## [Document]
---*---
Cela ne signifie pas qu’en face de cette armée il n’y ait pas de gens qui peuvent dériver dans le terrorisme. La prise d’otage du Théâtre de Moscou ou les enfants de Beslan est une prise d’otages terroriste bien entendu, et qui est donc un crime contre l’humanité également. Il n’y a rien qui soit plus contagieux que le terrorisme.

- D’une façon ou d’une autre vous avez été confrontés à l’empire soviétique. Comment vous considérez les célébrations de la fin de la deuxième Guerre Mondiale à Moscou le 9 mai de cette année, alors que les leaders des pays démocratiques ont applaudi les participants de l’intervention soviétique en Afghanistan, les participants dans les guerres en Tchétchénie, les drapeaux rouges avec le marteau et la faucille, avec la face de Lénine, qui a créé des camps de concentration bien avant Hitler.
---*---
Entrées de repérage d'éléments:
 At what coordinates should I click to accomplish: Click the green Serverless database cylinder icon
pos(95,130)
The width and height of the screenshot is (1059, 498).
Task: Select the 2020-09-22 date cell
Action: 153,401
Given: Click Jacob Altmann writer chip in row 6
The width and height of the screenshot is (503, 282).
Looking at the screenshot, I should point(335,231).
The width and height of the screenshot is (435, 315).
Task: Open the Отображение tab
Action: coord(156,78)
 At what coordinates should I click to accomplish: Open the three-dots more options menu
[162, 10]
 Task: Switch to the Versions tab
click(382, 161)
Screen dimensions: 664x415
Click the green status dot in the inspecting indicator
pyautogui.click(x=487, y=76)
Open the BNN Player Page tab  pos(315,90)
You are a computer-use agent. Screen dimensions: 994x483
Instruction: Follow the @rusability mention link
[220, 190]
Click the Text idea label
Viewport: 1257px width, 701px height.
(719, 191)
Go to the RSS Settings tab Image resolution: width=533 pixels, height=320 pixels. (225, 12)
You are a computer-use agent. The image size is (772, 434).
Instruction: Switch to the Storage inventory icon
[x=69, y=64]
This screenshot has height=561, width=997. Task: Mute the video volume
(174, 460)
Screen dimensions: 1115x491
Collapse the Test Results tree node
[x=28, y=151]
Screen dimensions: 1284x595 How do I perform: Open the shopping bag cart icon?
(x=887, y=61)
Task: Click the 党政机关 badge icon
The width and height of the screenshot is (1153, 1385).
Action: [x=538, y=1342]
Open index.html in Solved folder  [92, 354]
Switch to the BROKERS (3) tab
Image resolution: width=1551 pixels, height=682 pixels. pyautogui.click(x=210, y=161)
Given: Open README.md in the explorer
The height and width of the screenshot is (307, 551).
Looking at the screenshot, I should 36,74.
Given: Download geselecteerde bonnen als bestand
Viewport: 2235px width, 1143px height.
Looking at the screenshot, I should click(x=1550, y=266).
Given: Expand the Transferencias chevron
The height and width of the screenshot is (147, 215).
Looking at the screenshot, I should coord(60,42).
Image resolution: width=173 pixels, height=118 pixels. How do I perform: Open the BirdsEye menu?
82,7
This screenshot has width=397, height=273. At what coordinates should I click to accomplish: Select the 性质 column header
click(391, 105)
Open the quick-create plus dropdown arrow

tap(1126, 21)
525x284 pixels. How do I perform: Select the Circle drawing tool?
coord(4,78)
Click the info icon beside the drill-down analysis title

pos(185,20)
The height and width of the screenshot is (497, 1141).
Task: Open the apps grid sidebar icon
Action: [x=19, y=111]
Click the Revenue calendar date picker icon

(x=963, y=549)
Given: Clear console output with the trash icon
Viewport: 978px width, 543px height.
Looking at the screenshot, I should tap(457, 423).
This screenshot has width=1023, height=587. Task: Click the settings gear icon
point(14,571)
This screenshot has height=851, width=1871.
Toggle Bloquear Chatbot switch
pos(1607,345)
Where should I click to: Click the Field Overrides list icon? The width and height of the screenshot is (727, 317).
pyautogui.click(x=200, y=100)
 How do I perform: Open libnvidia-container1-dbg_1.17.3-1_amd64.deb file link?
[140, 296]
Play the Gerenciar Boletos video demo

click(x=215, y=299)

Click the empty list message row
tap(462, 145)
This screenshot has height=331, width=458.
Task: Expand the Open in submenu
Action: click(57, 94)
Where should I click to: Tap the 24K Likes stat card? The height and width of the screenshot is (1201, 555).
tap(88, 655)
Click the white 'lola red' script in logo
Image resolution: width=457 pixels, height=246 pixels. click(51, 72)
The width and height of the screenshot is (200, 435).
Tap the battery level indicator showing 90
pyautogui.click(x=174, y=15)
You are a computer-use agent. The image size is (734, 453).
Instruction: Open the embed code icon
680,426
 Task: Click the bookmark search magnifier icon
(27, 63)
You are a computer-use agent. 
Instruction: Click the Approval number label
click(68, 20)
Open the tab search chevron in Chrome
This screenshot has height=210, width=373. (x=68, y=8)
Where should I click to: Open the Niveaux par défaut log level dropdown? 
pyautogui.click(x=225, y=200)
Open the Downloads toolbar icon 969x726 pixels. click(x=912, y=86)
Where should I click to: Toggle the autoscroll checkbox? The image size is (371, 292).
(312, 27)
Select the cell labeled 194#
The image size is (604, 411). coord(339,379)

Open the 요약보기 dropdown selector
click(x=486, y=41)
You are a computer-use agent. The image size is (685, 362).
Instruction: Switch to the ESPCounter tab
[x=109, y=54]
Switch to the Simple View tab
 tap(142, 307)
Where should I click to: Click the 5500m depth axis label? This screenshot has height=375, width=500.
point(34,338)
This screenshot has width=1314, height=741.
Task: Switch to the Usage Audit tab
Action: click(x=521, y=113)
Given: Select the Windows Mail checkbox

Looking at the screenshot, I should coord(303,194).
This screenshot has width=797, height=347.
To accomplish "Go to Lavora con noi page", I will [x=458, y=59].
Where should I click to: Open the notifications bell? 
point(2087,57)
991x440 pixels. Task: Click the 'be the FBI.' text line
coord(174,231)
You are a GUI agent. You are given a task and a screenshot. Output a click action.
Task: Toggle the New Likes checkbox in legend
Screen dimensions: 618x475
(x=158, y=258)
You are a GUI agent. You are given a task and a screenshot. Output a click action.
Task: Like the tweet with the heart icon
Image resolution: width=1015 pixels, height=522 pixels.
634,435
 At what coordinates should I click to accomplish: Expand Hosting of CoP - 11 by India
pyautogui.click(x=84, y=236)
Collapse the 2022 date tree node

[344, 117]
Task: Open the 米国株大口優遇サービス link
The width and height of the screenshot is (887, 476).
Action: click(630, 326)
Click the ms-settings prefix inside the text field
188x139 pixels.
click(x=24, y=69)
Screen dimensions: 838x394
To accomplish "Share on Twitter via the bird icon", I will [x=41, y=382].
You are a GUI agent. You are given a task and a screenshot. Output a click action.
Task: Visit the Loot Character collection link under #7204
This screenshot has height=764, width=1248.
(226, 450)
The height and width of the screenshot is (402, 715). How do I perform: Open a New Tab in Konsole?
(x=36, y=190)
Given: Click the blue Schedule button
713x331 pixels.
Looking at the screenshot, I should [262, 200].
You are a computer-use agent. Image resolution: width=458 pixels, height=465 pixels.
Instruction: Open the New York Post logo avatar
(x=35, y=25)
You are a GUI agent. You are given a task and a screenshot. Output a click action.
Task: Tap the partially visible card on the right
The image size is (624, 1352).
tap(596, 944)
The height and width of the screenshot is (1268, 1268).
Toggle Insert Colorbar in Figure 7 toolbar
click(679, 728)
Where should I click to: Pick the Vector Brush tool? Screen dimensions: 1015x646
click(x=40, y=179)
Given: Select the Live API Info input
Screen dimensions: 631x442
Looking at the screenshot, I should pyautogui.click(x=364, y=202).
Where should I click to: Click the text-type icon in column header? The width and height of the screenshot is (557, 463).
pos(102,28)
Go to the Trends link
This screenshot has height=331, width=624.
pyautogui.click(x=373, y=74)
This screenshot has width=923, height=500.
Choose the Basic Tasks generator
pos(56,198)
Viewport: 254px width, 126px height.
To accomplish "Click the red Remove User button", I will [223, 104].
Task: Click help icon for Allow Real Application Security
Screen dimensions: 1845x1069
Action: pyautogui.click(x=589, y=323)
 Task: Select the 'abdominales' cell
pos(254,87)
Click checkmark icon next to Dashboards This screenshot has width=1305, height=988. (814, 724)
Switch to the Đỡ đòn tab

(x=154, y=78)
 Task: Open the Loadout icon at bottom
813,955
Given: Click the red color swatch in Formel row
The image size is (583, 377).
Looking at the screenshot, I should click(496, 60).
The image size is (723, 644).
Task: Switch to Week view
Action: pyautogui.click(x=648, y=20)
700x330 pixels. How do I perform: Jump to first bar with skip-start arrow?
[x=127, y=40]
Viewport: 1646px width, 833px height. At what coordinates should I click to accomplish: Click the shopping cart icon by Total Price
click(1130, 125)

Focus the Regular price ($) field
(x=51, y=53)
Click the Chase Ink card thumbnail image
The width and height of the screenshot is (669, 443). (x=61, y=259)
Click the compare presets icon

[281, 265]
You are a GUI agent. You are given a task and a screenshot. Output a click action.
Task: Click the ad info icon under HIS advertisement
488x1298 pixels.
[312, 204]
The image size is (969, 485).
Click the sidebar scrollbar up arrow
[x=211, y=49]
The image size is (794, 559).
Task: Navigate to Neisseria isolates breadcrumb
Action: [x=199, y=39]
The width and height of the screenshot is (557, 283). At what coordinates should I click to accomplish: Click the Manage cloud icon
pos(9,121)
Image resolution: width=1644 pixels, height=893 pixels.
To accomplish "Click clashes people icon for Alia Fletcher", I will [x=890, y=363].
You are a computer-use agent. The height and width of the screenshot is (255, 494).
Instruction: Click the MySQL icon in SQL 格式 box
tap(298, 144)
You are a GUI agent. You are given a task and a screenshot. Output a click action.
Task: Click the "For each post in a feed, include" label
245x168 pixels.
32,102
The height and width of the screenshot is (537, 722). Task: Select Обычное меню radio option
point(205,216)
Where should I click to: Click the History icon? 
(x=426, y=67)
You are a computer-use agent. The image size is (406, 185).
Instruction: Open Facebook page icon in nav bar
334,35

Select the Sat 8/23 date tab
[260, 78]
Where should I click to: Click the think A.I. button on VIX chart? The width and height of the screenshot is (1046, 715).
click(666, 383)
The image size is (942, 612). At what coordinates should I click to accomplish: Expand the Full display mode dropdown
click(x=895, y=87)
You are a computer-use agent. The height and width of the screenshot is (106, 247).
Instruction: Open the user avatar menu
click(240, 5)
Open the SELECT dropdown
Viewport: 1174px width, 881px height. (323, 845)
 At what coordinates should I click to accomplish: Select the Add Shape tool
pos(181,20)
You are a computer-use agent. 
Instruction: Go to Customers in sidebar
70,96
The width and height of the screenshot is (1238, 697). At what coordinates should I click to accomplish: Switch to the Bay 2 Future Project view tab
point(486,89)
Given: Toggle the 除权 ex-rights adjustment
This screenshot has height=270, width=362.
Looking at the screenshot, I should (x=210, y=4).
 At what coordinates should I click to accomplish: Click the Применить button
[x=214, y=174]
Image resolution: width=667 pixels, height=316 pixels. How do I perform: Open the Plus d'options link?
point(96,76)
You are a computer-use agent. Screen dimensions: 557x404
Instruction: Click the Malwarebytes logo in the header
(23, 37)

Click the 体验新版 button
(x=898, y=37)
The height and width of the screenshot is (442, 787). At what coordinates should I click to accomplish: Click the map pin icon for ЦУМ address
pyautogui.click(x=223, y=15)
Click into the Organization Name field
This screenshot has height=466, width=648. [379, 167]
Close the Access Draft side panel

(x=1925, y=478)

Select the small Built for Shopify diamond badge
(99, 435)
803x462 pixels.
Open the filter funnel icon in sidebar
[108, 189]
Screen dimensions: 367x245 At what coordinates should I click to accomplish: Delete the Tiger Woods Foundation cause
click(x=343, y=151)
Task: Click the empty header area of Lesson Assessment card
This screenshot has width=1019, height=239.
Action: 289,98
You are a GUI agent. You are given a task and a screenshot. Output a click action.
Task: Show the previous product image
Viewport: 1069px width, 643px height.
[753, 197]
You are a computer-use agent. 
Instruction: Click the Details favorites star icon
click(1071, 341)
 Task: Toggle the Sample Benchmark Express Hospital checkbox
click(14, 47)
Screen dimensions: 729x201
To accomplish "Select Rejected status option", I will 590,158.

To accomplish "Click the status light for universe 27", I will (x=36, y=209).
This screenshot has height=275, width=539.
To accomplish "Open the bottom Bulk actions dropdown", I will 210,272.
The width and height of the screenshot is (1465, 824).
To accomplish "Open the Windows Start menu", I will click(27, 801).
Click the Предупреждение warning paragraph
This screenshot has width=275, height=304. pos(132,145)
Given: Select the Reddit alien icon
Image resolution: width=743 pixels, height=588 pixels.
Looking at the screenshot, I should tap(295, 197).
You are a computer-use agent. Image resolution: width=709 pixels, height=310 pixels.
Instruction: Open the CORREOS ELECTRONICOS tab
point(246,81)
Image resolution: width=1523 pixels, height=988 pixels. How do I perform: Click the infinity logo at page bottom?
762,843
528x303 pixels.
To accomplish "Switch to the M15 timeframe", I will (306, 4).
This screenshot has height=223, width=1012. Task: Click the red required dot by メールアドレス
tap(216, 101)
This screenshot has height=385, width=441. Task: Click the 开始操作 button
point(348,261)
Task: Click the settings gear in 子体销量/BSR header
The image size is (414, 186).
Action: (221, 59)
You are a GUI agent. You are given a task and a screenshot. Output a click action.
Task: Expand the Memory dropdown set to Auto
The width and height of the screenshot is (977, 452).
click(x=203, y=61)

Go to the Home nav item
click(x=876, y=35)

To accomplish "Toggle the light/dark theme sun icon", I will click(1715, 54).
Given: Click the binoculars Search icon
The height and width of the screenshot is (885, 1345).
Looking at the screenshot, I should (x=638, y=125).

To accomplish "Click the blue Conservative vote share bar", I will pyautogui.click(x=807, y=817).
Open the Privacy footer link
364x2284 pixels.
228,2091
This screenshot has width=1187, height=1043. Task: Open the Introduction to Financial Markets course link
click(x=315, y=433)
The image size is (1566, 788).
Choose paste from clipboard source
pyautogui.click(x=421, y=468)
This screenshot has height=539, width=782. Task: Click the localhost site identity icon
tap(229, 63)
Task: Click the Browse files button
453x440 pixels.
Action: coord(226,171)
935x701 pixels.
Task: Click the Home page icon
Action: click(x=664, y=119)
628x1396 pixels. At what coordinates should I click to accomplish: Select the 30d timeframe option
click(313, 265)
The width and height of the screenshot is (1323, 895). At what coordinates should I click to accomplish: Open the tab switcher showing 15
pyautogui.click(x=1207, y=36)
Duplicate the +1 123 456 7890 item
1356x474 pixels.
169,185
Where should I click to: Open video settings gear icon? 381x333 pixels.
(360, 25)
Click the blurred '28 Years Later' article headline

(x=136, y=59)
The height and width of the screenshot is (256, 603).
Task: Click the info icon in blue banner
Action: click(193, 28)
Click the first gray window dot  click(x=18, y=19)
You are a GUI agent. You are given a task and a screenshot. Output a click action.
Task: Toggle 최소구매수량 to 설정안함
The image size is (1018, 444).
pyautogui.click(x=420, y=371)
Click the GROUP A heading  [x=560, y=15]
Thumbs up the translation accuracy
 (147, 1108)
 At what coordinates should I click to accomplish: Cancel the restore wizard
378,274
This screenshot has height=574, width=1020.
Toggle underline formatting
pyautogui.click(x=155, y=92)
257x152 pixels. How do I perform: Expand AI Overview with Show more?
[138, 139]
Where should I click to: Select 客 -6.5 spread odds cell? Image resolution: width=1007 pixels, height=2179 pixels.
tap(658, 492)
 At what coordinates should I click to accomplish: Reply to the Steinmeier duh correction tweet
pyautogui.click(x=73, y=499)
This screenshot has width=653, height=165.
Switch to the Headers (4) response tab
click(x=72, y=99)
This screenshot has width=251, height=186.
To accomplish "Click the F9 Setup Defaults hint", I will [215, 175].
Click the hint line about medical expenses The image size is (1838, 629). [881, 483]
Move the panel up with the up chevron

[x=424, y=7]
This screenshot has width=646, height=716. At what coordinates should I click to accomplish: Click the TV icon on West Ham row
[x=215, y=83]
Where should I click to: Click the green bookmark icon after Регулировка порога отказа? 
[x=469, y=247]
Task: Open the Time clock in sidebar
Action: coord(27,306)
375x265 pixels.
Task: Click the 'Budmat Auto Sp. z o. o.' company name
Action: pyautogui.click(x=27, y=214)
---*---
## [Exercice court A]
D'après l'extrait, pourquoi la prise d'otages du Théâtre de Moscou constitue-t-elle un crime contre l'humanité ? Répondez en une à trois phrases.
## [Exercice court B]
Réécrivez les entrées depuis leur début jusqu'à la ligne contenant « Action: 153,401 » incluse, en remplaçant « green » par « blue » sans rien modifier d'autre, et ne donnez que ce passage.
Ces entrées sont sans rapport avec l'extrait.

## [Réponse attendue A]
Selon l'extrait, il s'agit d'une prise d'otages terroriste, et c'est pour cette raison qu'elle constitue un crime contre l'humanité.

## [Réponse attendue B]
 At what coordinates should I click to accomplish: Click the blue Serverless database cylinder icon
pos(95,130)
The width and height of the screenshot is (1059, 498).
Task: Select the 2020-09-22 date cell
Action: 153,401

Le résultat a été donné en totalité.